By AP Aug 18, 2001
VAIL, Colo. (AP) — The “goats at work” signs along the bike paths of the nation’s busiest ski resort are no joke.
Goats have been hard at work in Vail, munching on noxious weeds and providing an environmentally friendly alternative to herbicides that have proven ineffective in wiping out the weeds.
“In terms of environmental stewardship, this is a far better approach than using pesticides,” Town Manager Bob McLaurin said.
Lani Lamming owns the herd of more than 600 goats, and she is also seeding the area with natural plants that will compete with the alien weeds. She says the natural weed-eaters work much better than chemicals.
“Humans depend on eyesight. By the time they see weeds, it is two years too late. The goats can sense them,” said Lamming, who has a master’s degree in weed science from Colorado State University. “And they’re better at vegetation management because there is no politics.”
Some residents and guests say they prefer animals over pesticides.
“They’re cool,” said Ann-Brit Hawkansson, 10, of Truckee, Calif., as she tried to persuade the shy goats to nibble on a carrot across the electric fence Lamming set up to keep them from wandering. It only carries a small charge, but enough to keep the goats in check.
Lamming’s Alpine, Wyo.-based company, Ewe4ic Ecological Services, has been in business for four years.

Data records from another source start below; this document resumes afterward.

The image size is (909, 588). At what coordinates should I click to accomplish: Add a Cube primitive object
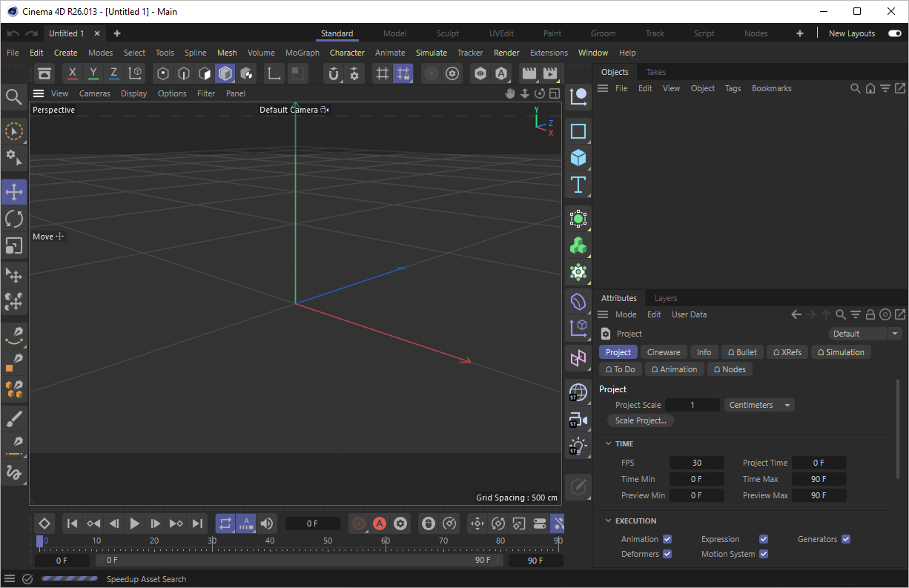pos(578,158)
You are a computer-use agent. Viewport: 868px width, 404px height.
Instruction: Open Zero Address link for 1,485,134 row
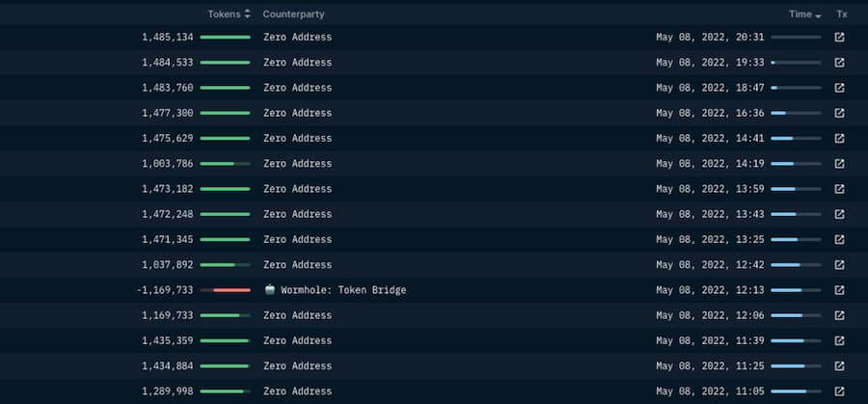[x=297, y=38]
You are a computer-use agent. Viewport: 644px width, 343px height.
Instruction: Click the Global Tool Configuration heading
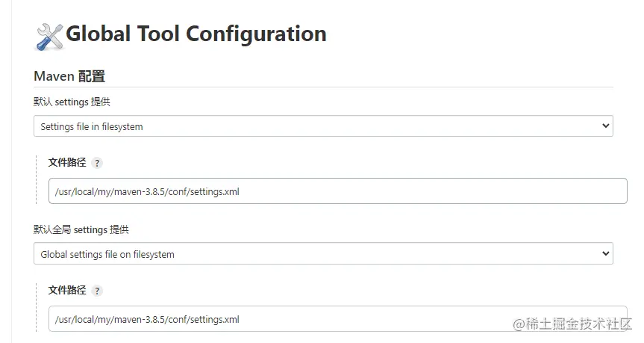[x=196, y=34]
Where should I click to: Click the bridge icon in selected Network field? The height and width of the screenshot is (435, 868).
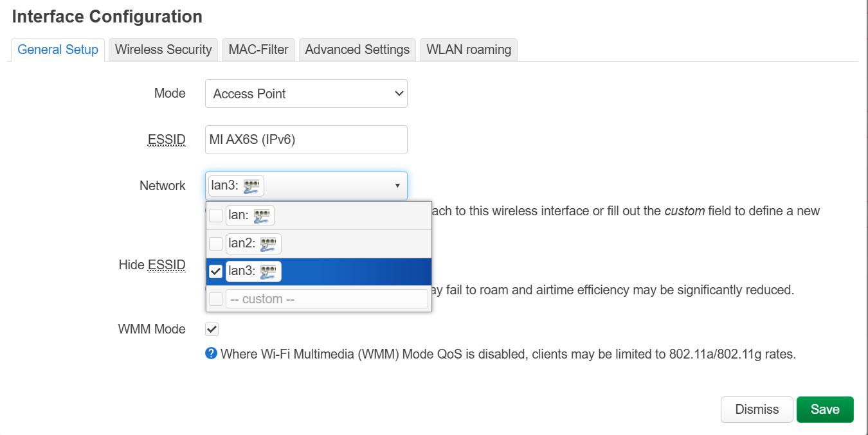tap(251, 186)
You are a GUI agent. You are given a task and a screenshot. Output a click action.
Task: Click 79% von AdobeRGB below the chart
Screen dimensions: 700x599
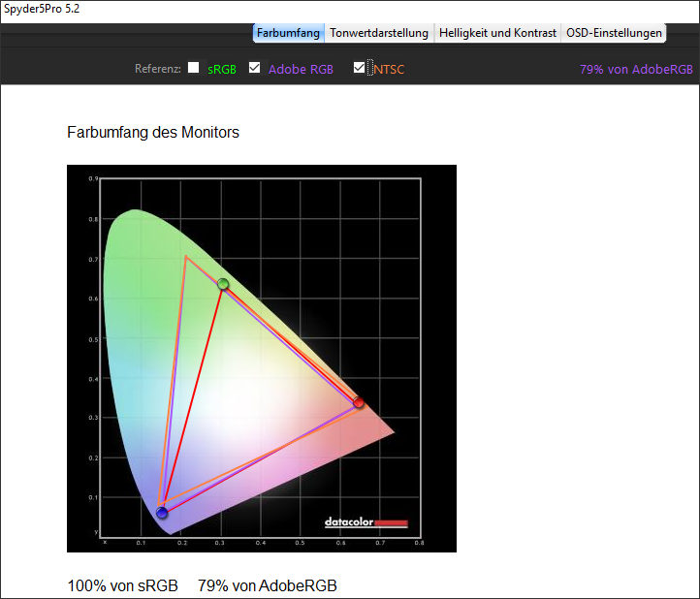click(268, 586)
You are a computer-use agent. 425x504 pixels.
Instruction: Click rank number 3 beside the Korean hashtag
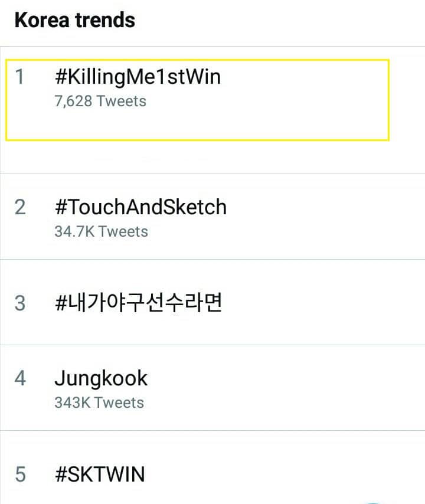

In addition to Colorado, she has also done work in Montana, Wyoming, Nebraska, Oklahoma, and Utah, charging $1 per goat for each day, plus the cost of shipping.
With the Agriculture Department estimating that weeds cost the economy $30 billion, there is plenty of demand for companies like Lemmings.
A company based near Sacramento, Calif., Goatweedeaters.com, has been in business for three years, renting South African Boer crossbreeds to get rid of weeds and reduce fire risk.